Tutorial Week 7
Questions
Deadlock
Q1: Answer the following questions about the tables.
- Compute what each process still might request and display in the columns labeled "still needs".
- Is the system in a safe or unsafe state? Why?
- Is the system deadlocked? Why or why not?
- Which processes, if any, are or may become deadlocked?
- Assume a request from p3 arrives for (0,1,0,0)
- Can the request be safely granted immediately?
- In what state (deadlocked, safe, unsafe) would immediately granting the request leave the system?
- Which processes, if any, are or may become deadlocked if the request is granted immediately?
available | |||
r1 | r2 | r3 | r4 |
2 | 1 | 0 | 0 |
current allocation | maximum demand | still needs | ||||||||||
process | r1 | r2 | r3 | r4 | r1 | r2 | r3 | r4 | r1 | r2 | r3 | r4 |
p1 | 0 | 0 | 1 | 2 | 0 | 0 | 1 | 2 | ||||
p2 | 2 | 0 | 0 | 0 | 2 | 7 | 5 | 0 | ||||
p3 | 0 | 0 | 3 | 4 | 6 | 6 | 5 | 6 | ||||
p4 | 2 | 3 | 5 | 4 | 4 | 3 | 5 | 6 | ||||
p5 | 0 | 3 | 3 | 2 | 0 | 6 | 5 | 2 |
Files and file systems
Q2: The Unix inode structure contains a reference count. What is the reference count for? Why can't we just remove the inode without checking the reference count when a file is deleted?
Q3: Inode-based filesystems typically use block groups. Each block group consists of a number of contiguous physical disk blocks. Inodes for a given block group are stored in the same physical location as the block groups. What are the advantages of this scheme? Are they any disadvantages?
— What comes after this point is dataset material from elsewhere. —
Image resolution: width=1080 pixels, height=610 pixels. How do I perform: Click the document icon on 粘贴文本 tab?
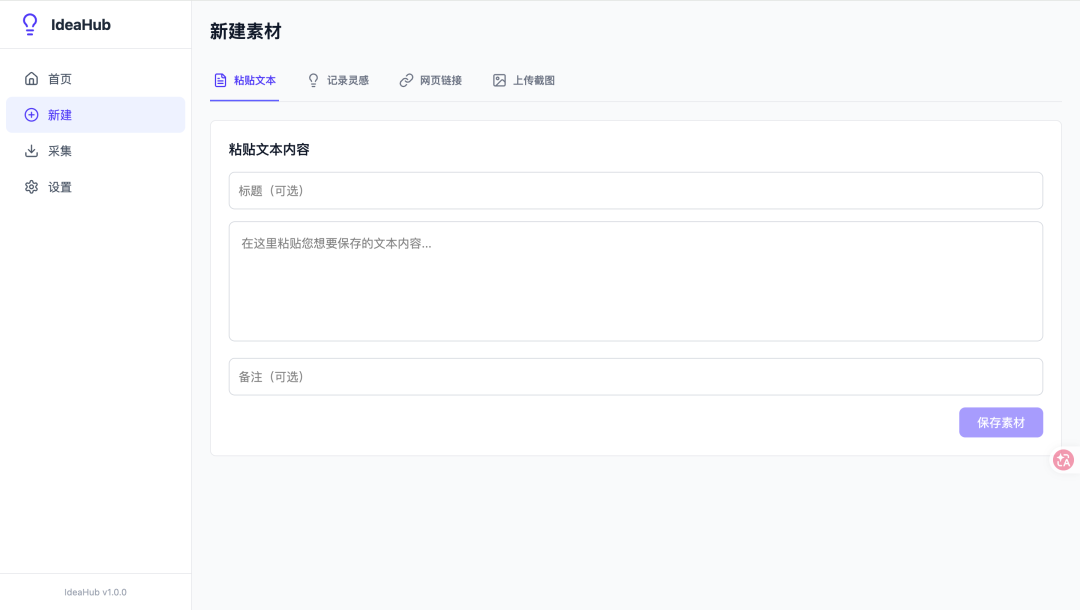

Q4: Assume an inode with 10 direct blocks, as well as single, double and triple indirect block pointers. Taking into account creation and accounting of the indirect blocks themselves, what is the largest possible number of block reads and writes in order to:
- Read 1 byte
- Write 1 byte
Assume the inode is cached in memory.
Q5: On Unix systems, the open syscall supports a number of flags. Look at the man page for open to discover what these flags do, and then explain why they might be used:
- O_RDONLY, O_WRONLY, O_RDWR
- O_APPEND
- O_ASYNC
- O_DIRECT
- O_NOATIME
Q6: Most operating systems require opening a file before using it. Why do they require this? What are the consequences of designing a system that doesn't require a file to be opened before it is used?